Koldo Campos Sagaseta
Y que trasladada a la azotea del edificio más alto de la ciudad, pueda esa bacinilla perpetrar, con premeditación y alevosía, el feliz accidente de desplomarse en caída libre sobre la acera en el preciso momento en que pase caminando Mario Vargas Llosa, para abrazarme a su persona con toda la desenfrenada pasión que siempre he sentido por él y devolverle en especie todas las náuseas pendientes.
Y que inmovilizado por el impacto y en medio de la acera, quede el detrítico emborronador español, bien remozado en aguas residuales, con la bacinilla por montera, goteando eternamente sus pestíferos y, ahora “nobeles” contenidos.
Y así, vea pasar y detenerse sobre su infeliz memoria a todos los perros de la ciudad, levando ancas y prodigando más húmedos homenajes.
Y que el fecal agasajo congregue también a todas las palomas de la región, equivocándose encima del engendro, y que al jubiloso exabrupto se sumen los gorriones, los gatos y las hormigas, y que hasta los chivos organicen su escatológica fiesta sobre tanta ilustrada infamia.
Y que también Pantaleón y las visitadoras y la tía Julia acudan al festivo convite para depositar sobre el impresentable todas las adhesiones disponibles.

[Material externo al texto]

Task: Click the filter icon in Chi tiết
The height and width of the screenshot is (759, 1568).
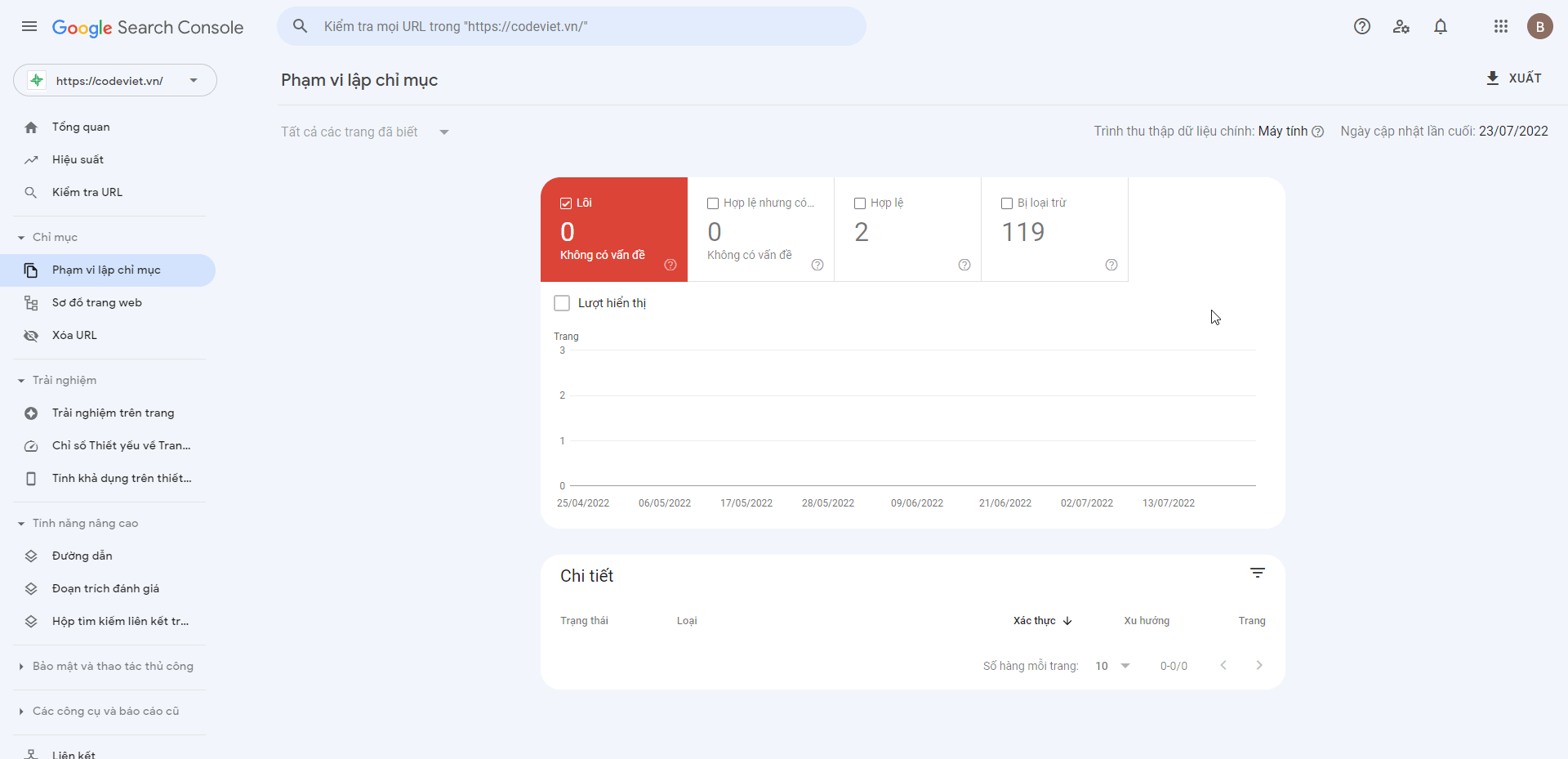Action: [x=1257, y=574]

Y que cuando ya nadie dotado de intestino quede en la ciudad sin haber rendido pleitesía al más canalla de todos los plumíferos, finalmente, entre el unánime aplauso de los vecinos, llegue ululando la Cruz Roja , la Cruz Verde , los bomberos, cuatro días más tarde, y puedan recoger los camilleros con amorosa delicadeza la heroica bacinilla poniéndola a buen recaudo, mientras el personal de limpieza, manguera en mano, disuelve la excrementosa realidad hasta hacerla desaparecer por alguna sufrida alcantarilla.